BCR/ABL induces CML-like disease inefficiently in C57Bl/6 mice, and IL-3 and GM-CSF are not required for leukemogenesis in this strain
To extend these observations, we used a different inbred strain of mice, C57Bl/6, for which congenic Il-3−/−Gm-csf−/− double-knockout mice are also available. In an earlier, less efficient model of BCR/ABLleukemogenesis, it was reported that C57Bl/6 mice did not develop CML-like disease on transplantation with syngeneicBCR/ABL-transduced bone marrow, but instead developed leukemias of B-lymphoid, monocyte/macrophage, mast cell, and erythroid lineages.18 Using our current optimized model system,6 we observed that BCR/ABL did induce CML-like myeloproliferative disease in C57Bl/6 mice, but inefficiently (Figure 8). Relative to Balb/c mice, C57Bl/6 (B6) recipients of BCR/ABL-transduced marrow exhibited prolonged survival, with 50% of B6 mice developing fatal leukemia by 39 days after transplantation, versus 22 days for Balb/c (Figure 8A,B). In addition, the B6 recipients no longer developed exclusively CML-like leukemia, with some animals developing B-lymphoid leukemia or macrophage tumors in addition to, or instead of, myeloproliferative disease (Figure 8A). The myeloproliferative illness induced by BCR/ABL in B6 mice was characterized by lower peripheral blood leukocyte counts and spleen weights than that observed in Balb/c mice (Figure 8B), and fewer BCR/ABL-transduced proviral clones contributed to the disease (Figure 4B), but was otherwise clinicopathologically similar. As in Balb/c mice,6 the same spectrum of proviral clones was observed in gDNA from neutrophils, macrophages, erythroid precursors, and B-lymphoid cells purified from diseased B6 mice, indicative of a multipotential target cell (Figure 4C). However, B6 mice with CML-like leukemia did not have significant elevations in circulating IL-3 (or GM-CSF) relative to B6 recipients of nontransduced marrow (data not shown). When congenic C57Bl/6 Il-3−/−Gm-csf−/− mice were used as bone marrow donors and recipients, CML-like myeloproliferative leukemia developed in 6 of 7 recipients, with a similar prolonged latency (Figure 8A).
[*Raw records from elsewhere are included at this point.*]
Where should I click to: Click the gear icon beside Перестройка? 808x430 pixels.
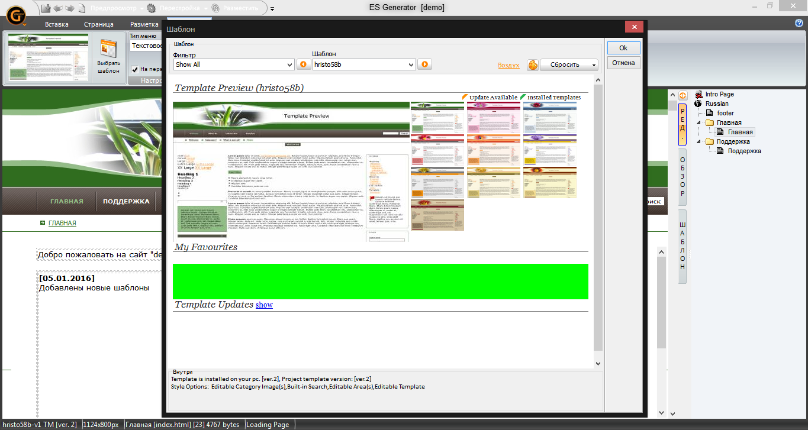pyautogui.click(x=152, y=8)
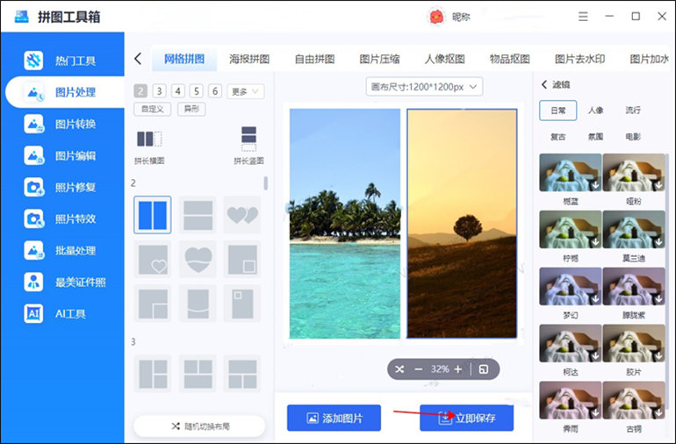Zoom out with the minus icon
This screenshot has height=444, width=676.
click(x=419, y=369)
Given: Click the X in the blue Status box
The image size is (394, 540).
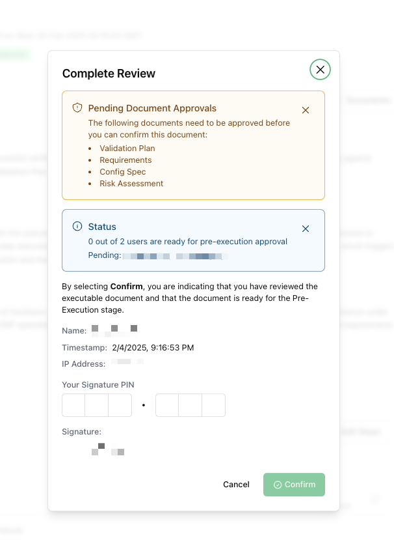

These results demonstrate that IL-3 and GM-CSF are not required for the CML-like myeloproliferative disease induced by BCR/ABL in 2 different inbred mouse strains.
Discussion
Mice with transplanted with BCR/ABL-transduced bone marrow develop a myeloproliferative disease that is a very close pathophysiologic match to human CML. Diseased mice were reported to have elevated circulating IL-3 and GM-CSF,8 which are not characteristic of most patients with chronic phase CML, but the mechanism of production of these cytokines and their contribution to leukemogenesis were unclear. Here, we confirmed that mice withBCR/ABL-induced CML-like disease have variable but significant elevations in plasma IL-3, but we did not detect increased GM-CSF in these mice. Increased circulating IL-3 and sometimes GM-CSF are also observed in mice with myeloproliferative disease induced by oncogenic fusions of several other tyrosine kinases with the Tel transcription factor, found in human myelodysplastic syndromes, atypical CML, and acute leukemia.28 Our findings suggest that most of the increased IL-3 in mice with BCR/ABL-induced myeloproliferative disease originates from the recipient, not the donor. The actual source of the cytokine is not known, but may be produced by radioresistant recipient T lymphocytes. Interestingly, a wild-type Gm-csf gene was required in donor marrow for the recipient IL-3 response. We also noted that IL-3 levels were significantly higher in mice with CML-like disease induced with a retroviral vector that efficiently coexpresses Bcr/Abl and GFP, compared with a BCR/ABL-MSCVneo vector, which coexpresses neomycin phosphotransferase at low and variable levels from an internal pgk promoter.25 Collectively, these results suggest that the increased IL-3 represents a reaction of the recipient to transplantation of bone marrow expressing foreign proteins.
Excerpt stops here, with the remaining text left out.